As of 15:45 GMT / 07:45 AM PST we are working to resolve the following service incident:
We are receiving reports of latency in various Zendesk services. We are investigating it.
16:20 GMT / 08:20 AM
We are still investigating the issue creating latency in various Zendesk services for some of our customers. More info to come.
16:55 GMT / 08:55 AM
Latency localized at east coast data center, customers reporting intermittent voice & access issues
17:29 GMT / 09:29 AM
Still investigating performance issues at East Coast data center, including some reports of email delays.
18:08 GMT / 10:08 AM
Still investigating fix for performance issues at East Coast Data Center. Next update in 30 mins.
18:50 GMT / 10:50 AM
Following changes intended to resolve issues, we are seeing improved performance in East Coast data centers.
19:12 GMT / 11:12 AM
We have system monitor and customer confirmation that performance issue has resolved. Post-mortem will be posted here shortly.

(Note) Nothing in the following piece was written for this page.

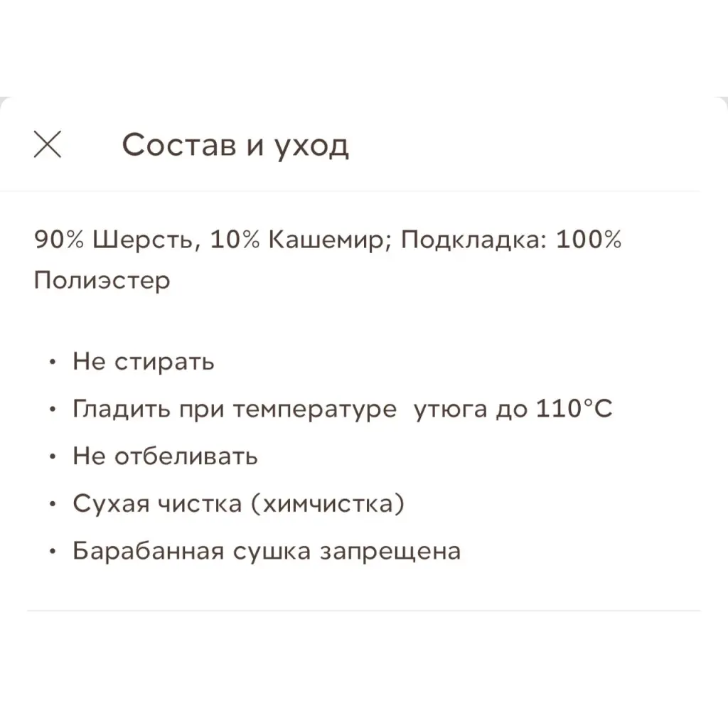The image size is (728, 728).
Task: Click the bullet beside Не отбеливать
Action: tap(52, 456)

An issue in communication between clusters in a web service and one if our US-based data centres, causing the endpoint for our ELK stack (which provides the syslog destination for our syslog-ng configurations) service discovery on the data centre's servers to fail intermittently.
With the service discovery DNS record failing intermittently, syslog-ng entered a failure state that makes it exhaust resources on the servers that had issues to resolve the DNS record for the ELK endpoint. This, in turn, caused a lack of availability of many services of our internal network, resulting in green screens and slow functionality in general for our customers.
To fix this problem, a workaround was put in place removing the DNS service discovery from syslog-ng configuration and replacing it by a plain DNS record in our internal zone.
Better monitoring around our cluster health and communication can be put in place in our monitoring/metrics system to improve the detection of this failure scenario.